### EXERCISE REQUIREMENTS
Look through the entries below. Report each line that has the word "Open" in it.

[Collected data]
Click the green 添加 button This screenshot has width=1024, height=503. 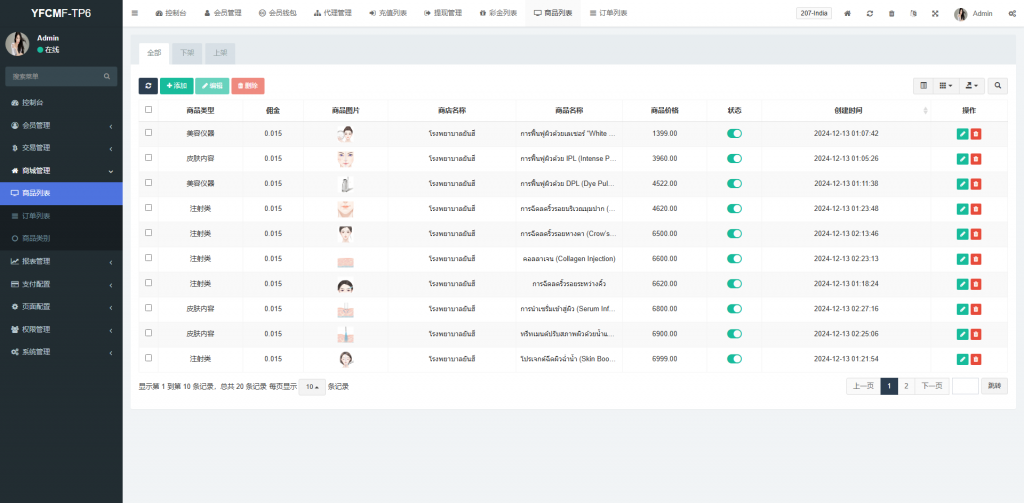pyautogui.click(x=176, y=86)
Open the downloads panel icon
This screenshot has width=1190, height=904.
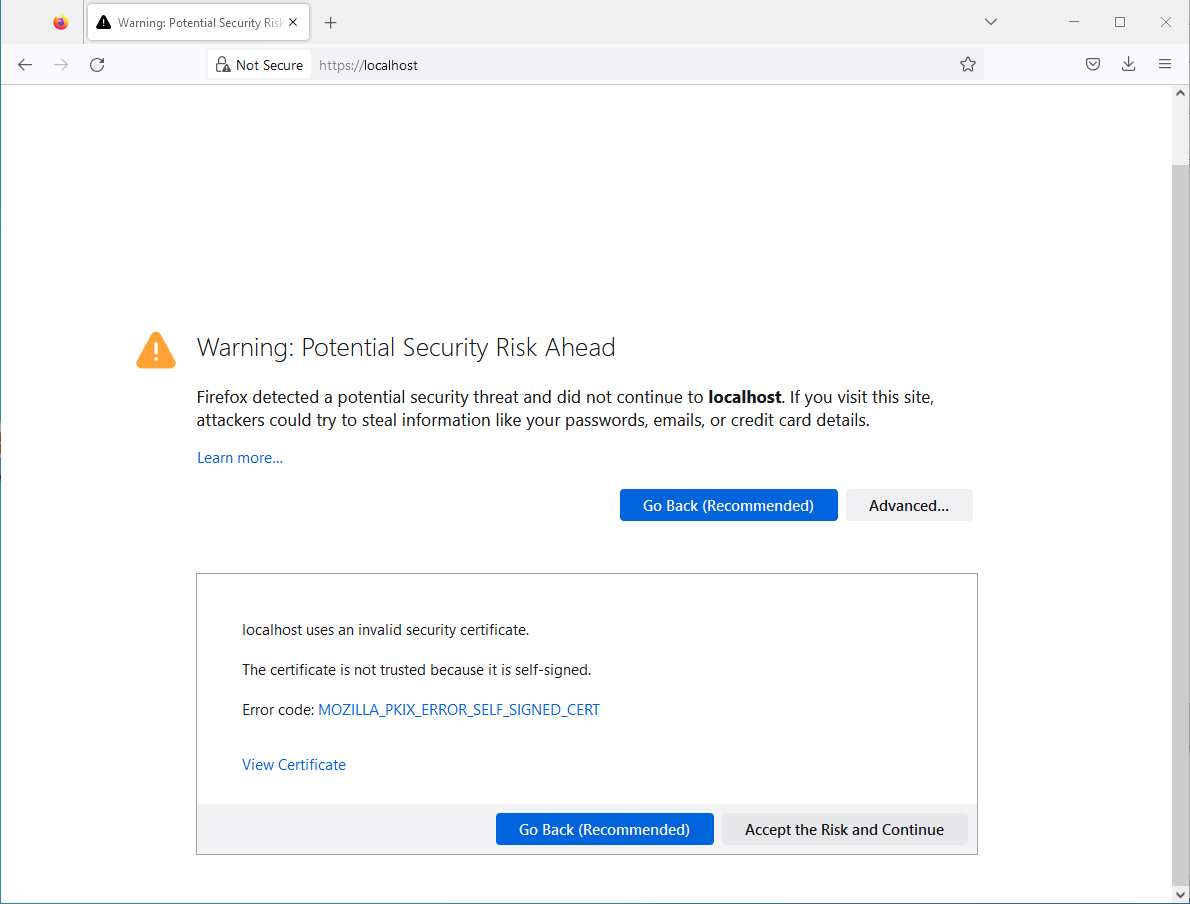click(x=1128, y=64)
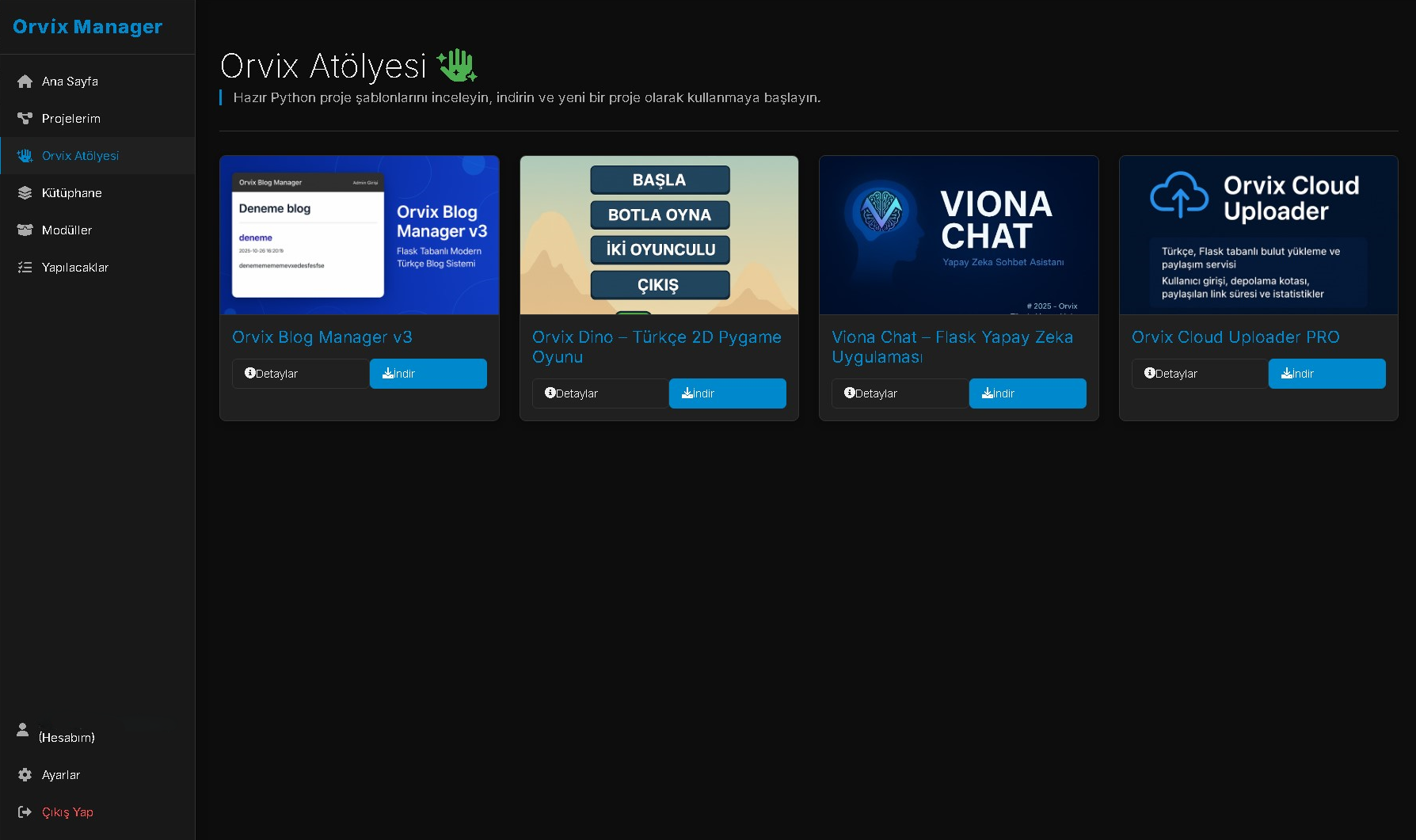Click the Çıkış Yap logout icon
Viewport: 1416px width, 840px height.
click(x=25, y=812)
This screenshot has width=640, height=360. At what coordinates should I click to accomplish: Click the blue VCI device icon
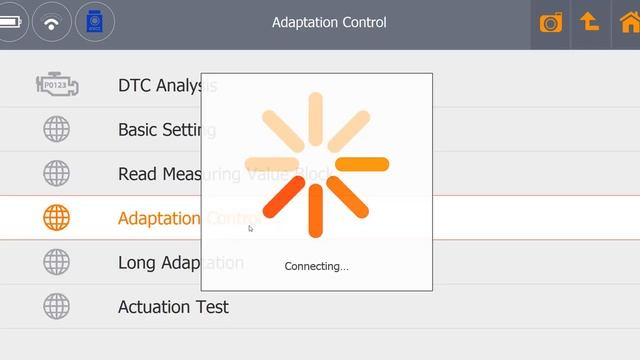pos(95,22)
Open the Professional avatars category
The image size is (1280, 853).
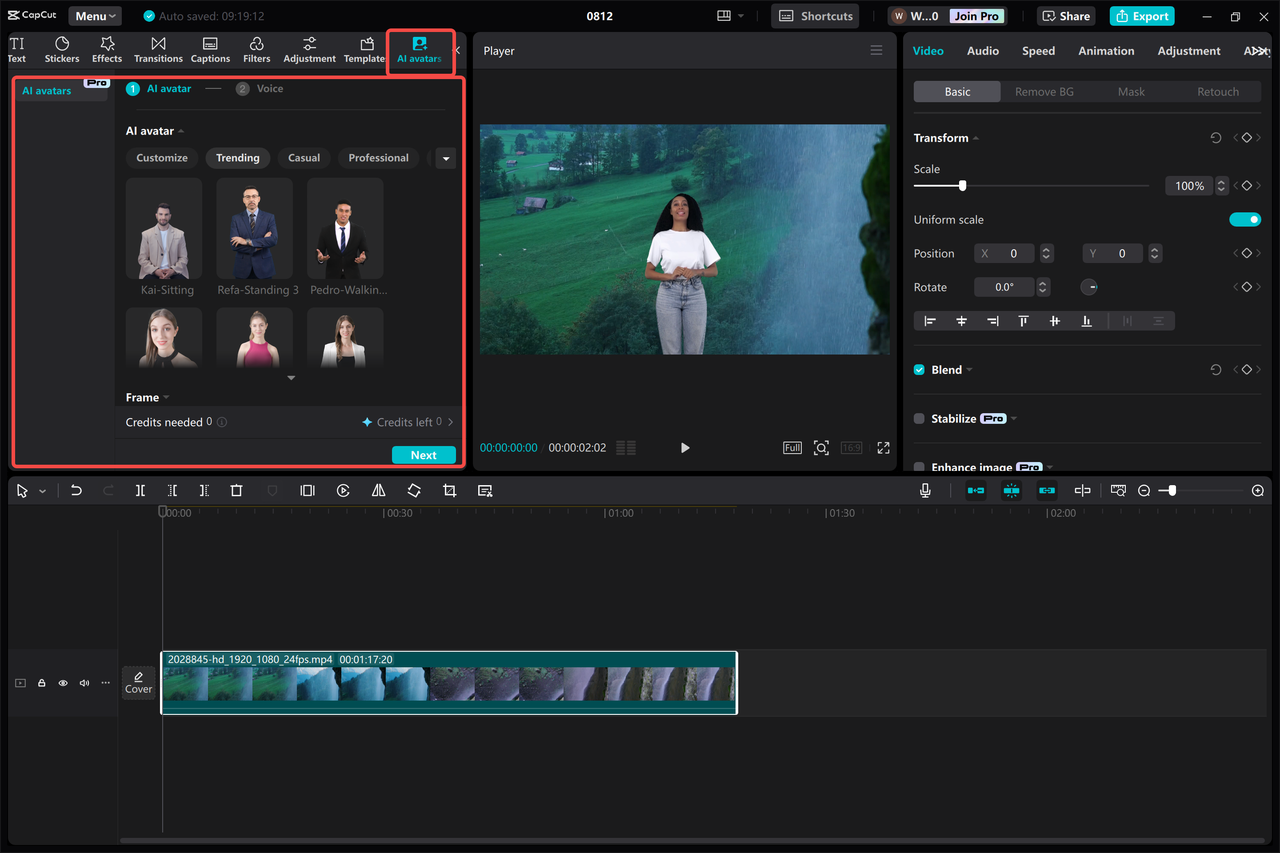click(x=378, y=157)
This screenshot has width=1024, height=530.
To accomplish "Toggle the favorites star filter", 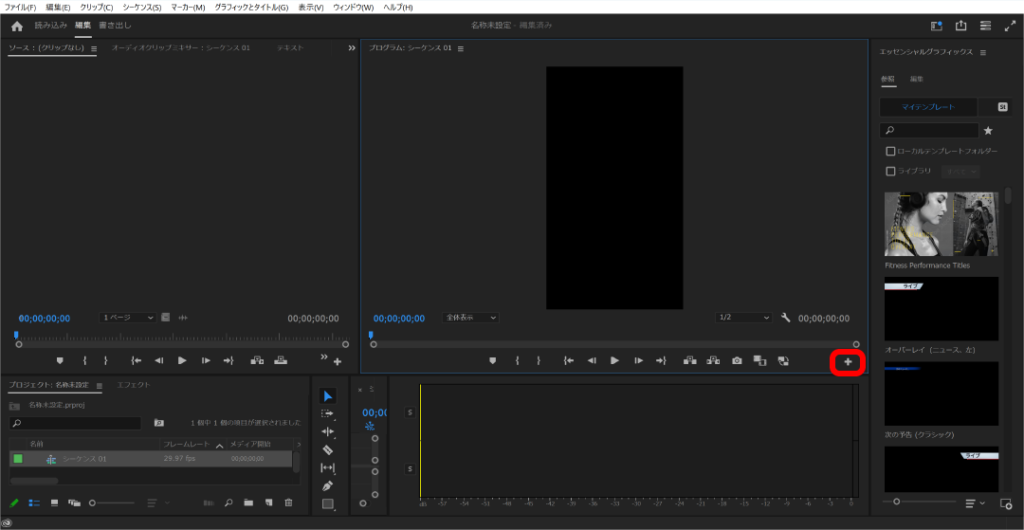I will point(988,131).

### SOLUTION TO THE EXERCISE
Open the downloads panel icon
Open the Professional avatars category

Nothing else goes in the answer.